Missing drives in WSL (e.g. Boxcryptor)

If a drive is not available in WSL, the drive might still exist. Network drives and folders mounted as a drive – like Boxcryptor does it – are not mounted automatically in WSL.

This could be fixed by explicitly mounting the missing drive.

See

But mounting the drive requires sudo priviliges and therefore isn't a viable solution in a script which is supposed to run without user intervention.

Instead, the drive can be accessed indirecty via Windows, using DOS or (preferably) Powershell commands. They "see" the drive even if it is not mounted in WSL.

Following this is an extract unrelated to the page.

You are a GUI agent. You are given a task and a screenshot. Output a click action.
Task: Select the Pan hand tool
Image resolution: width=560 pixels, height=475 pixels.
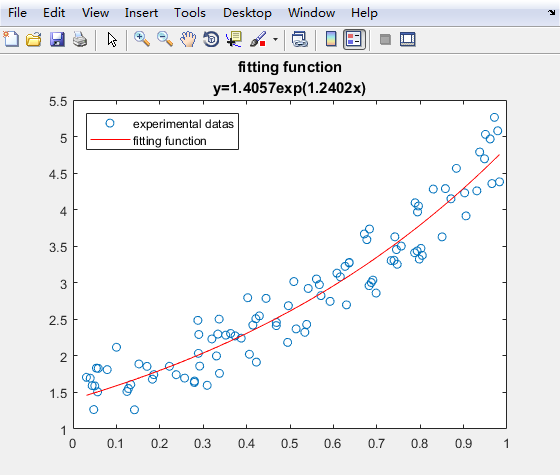tap(188, 39)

Last Modified timestamp anomalies in Boxcryptor

For files encrypted with Boxcryptor, the "Last modified" timestamp is prone to a race condition and not stable.

The observations:

  • When an encrypted file is modified, the modification time is set. If the file is copied then, to a location outside of Boxcryptor, the copy will retain that modification time forever. Business as usual, so far.
  • When reading the modification time of the encrypted file for the first time, it always matches that of the copy (as it should).
  • But when reading the modification time of the encrypted file for a second time, it often – but not always – returns a different value. Compared to the copied file, approximately 0.15-0.25 s have been added to the modification time.
  • Sometimes, that shift becomes apparent only after a terminal has been closed and a new one has been opened, suggesting that some kind of intermediate timestamp caching is at play here, too. I.e., the timestamp in the first terminal returns the initial value more than just once, but in the second terminal, the timestamp has changed.
  • On other occasions, the initial timestamp does not change, ever. It is as stable as one would expect. That suggests that a race condition plays a crucial role.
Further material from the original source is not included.